My latest male disposable fuck toy told me he loves me last week , or that he’s fallen in love with me, can’t get me out of his mind , and wanted to know if there was a possibility of “more.”
I deleted him. There’s no way he can contact me ever again , unless he decided to camp out in the lobby downstairs.
I’m emotionless about it. It’s a cock attached to an agreeable unit to my eyes … and will be replaced shortly as many such units exist.
If he were one of the 50% to die in the cleansing .. I wouldn’t spend a single moments thought upon his disposal.
Last night I had this guy’s cock in my hand , in my bedroom.
I had told him at the start of the session that if he uttered even a single sound the session would end immediately and he’d be asked to leave.
For nearly two hours I dreamt.
Because the silence felt like the very brief time I worked as a masseuse , and similar to back then I’d just lose myself in the silence while I had to massage the guy for his two hours.

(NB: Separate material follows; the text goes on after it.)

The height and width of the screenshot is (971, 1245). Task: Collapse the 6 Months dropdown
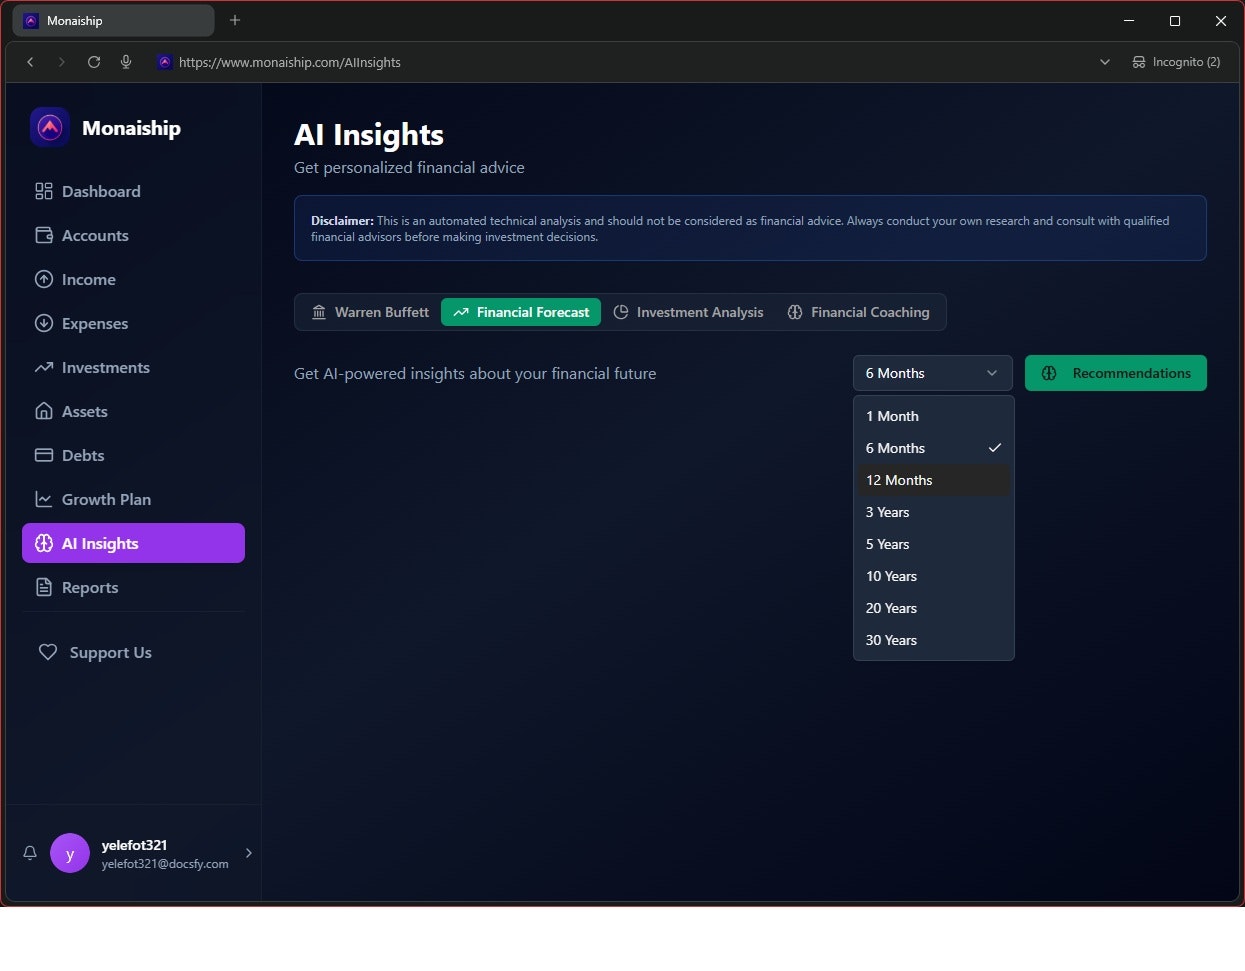tap(931, 373)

Except this time, I had his tool in my hand and similar to how Wael does her sessions, I just played with both his cock and balls endlessly watching my hand flow from one area to the next.
I could feel its pulsing in my hand when it got too close, and I could feel the balls tighten and tighten every passing minute until the skin felt like stretched stone at the end.
But I wasn’t focused on that.
I thought only about how as a masseuse I felt obliged to give pleasure , and how often last night I instead debated how to rob him of pleasure.
Ordering silence was fun.
Tickling his balls , daring him to laugh and end the session gave me even greater pleasure.
But kicking his balls 10 seconds before he would have shot his load … hearing him scream in agony … and ordering him to get dressed and leave … this was bliss.
“pl….” he started to say but I stopped him with a gesture of my hand.
“Say even a word, and you won’t be able to see me again” I said. “Simply get dressed , leave, and send me an email apologizing for breaking the only rule I gave you.”
The entity left. Silently.
Obediently he sent me an email within the hour.
Tonight’s the last night of my free one week subscription to Disney + , guess which movie I’m going to watch with him this evening here at home on this very couch … with his dick in my hand.
I now want to see at what point men will forego their raging hard-on and feel my crossing of a socially accepted moral line needs to end his teasing session.
lol. I’m doing an experiment on men, the way a scientist would do experiements on lab rats.
Sigh, if I just had a fucking Infinity Glove I could reverse time every instance where he stands up naked and ends the session in a fit of rage.
Then I could just tease him to greater and greater limits … until there’s one instance where he would just explode.
Which , if I as a female version of Thanos … is how in my End Game … I’d finish off 1/2 the male population , haha.